Silence is a big part of Quaker worship and I have been wonder struck by its power. In the intimacy of silence, shared with anything between 5 to 200 people, I have been amazed how, when someone ventures forth to minister that it is on a topic I am wrestling with. How the energy, the thoughts, the power seeps through from individual to individual beats me, but I no longer question it, just accept it as something extraordinary to experience. Silence has always been an important part of my life. I cannot study to background music, I cannot think deeply when distracted by noise, I love the inspiration of that rare envelope of silence.
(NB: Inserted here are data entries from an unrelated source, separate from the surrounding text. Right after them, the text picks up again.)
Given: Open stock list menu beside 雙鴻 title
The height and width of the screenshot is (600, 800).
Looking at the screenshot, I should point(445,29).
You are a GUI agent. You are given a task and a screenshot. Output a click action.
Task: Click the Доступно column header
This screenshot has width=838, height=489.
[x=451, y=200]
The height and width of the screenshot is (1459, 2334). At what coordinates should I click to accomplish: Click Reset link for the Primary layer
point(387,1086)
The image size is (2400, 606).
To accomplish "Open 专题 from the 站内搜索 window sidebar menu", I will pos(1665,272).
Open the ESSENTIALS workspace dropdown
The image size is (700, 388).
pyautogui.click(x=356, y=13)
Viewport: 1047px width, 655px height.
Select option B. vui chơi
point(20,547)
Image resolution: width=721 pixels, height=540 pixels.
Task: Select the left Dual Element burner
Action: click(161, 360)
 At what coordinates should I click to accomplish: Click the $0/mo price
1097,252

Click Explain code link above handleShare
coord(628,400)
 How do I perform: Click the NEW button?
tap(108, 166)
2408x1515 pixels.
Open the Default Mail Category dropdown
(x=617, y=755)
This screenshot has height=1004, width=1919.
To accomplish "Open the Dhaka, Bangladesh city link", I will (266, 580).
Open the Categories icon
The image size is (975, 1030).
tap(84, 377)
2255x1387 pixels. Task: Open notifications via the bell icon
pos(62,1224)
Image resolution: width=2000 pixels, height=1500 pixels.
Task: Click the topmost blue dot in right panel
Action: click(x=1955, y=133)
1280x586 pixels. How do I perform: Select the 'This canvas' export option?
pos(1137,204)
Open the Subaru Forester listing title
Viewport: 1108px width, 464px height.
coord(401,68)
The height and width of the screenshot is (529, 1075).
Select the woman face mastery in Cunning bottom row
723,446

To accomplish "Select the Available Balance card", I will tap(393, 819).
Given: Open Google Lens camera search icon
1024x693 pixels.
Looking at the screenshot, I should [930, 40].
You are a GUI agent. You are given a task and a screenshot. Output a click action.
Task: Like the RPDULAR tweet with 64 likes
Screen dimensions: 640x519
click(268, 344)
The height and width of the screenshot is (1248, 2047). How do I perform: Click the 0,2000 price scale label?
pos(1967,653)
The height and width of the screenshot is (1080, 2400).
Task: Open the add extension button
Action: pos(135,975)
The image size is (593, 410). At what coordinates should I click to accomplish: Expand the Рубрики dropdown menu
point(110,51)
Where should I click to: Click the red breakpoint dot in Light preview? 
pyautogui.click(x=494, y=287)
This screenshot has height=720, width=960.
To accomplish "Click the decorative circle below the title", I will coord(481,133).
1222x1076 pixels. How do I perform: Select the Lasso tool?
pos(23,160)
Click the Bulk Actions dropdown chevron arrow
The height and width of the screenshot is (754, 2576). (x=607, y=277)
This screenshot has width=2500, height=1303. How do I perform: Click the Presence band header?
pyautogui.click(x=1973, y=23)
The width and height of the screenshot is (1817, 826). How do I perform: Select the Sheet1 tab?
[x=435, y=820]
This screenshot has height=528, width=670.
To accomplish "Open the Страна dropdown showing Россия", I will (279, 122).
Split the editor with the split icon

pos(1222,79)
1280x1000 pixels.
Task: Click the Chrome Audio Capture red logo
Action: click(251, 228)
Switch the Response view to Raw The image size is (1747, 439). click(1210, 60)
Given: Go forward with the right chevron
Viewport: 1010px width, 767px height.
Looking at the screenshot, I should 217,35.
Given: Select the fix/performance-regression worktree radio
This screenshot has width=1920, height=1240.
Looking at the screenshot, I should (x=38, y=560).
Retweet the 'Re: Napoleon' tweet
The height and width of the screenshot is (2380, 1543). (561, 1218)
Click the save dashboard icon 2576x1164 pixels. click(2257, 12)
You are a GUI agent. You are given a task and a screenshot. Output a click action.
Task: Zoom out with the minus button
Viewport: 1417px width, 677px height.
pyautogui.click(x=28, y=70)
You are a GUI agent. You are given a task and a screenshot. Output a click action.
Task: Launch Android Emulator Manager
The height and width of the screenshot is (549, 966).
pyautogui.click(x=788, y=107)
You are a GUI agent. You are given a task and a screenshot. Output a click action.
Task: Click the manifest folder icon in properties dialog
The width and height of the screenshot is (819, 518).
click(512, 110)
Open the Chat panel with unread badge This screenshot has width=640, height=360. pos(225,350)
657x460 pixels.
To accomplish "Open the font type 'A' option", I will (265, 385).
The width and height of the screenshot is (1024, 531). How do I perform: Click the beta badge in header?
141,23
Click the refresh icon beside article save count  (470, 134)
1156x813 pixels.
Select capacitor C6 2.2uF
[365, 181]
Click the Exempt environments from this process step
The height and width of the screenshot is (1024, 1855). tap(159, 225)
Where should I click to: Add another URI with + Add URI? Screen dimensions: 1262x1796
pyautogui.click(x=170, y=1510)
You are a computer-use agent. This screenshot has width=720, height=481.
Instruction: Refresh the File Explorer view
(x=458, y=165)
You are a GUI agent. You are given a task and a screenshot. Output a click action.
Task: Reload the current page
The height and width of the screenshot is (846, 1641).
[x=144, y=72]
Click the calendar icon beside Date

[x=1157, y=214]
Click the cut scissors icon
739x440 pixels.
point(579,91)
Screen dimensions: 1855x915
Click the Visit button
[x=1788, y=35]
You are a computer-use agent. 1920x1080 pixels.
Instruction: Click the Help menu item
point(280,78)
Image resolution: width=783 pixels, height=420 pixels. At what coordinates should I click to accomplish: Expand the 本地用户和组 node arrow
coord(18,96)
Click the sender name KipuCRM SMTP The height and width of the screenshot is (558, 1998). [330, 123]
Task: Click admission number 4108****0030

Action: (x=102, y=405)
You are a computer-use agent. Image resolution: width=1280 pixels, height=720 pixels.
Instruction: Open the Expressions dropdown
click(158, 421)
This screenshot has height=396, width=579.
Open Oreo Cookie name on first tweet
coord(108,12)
Now that I am in the AcropoLiz I have more than as much silence that can be expected in modern life. At the moment, as I type, I can hear absolutely nothing. Over the past three hours I have been aware of just a few things: a single distant motorcar, a scooter minus exhaust pipe, the cry of one of our birds of prey calling to his partner, the chirp of a small bird, the drone of a large insect that came inside the office buzzed around and buzzed off again, and the rest is pure silence. It envelopes me like a great comfort blanket. It transports me to another dimension. In the silence I can be me to think, reflect, think deeper, critically reflect, be creative and live the adventures in my head. It is the ultimate freedom.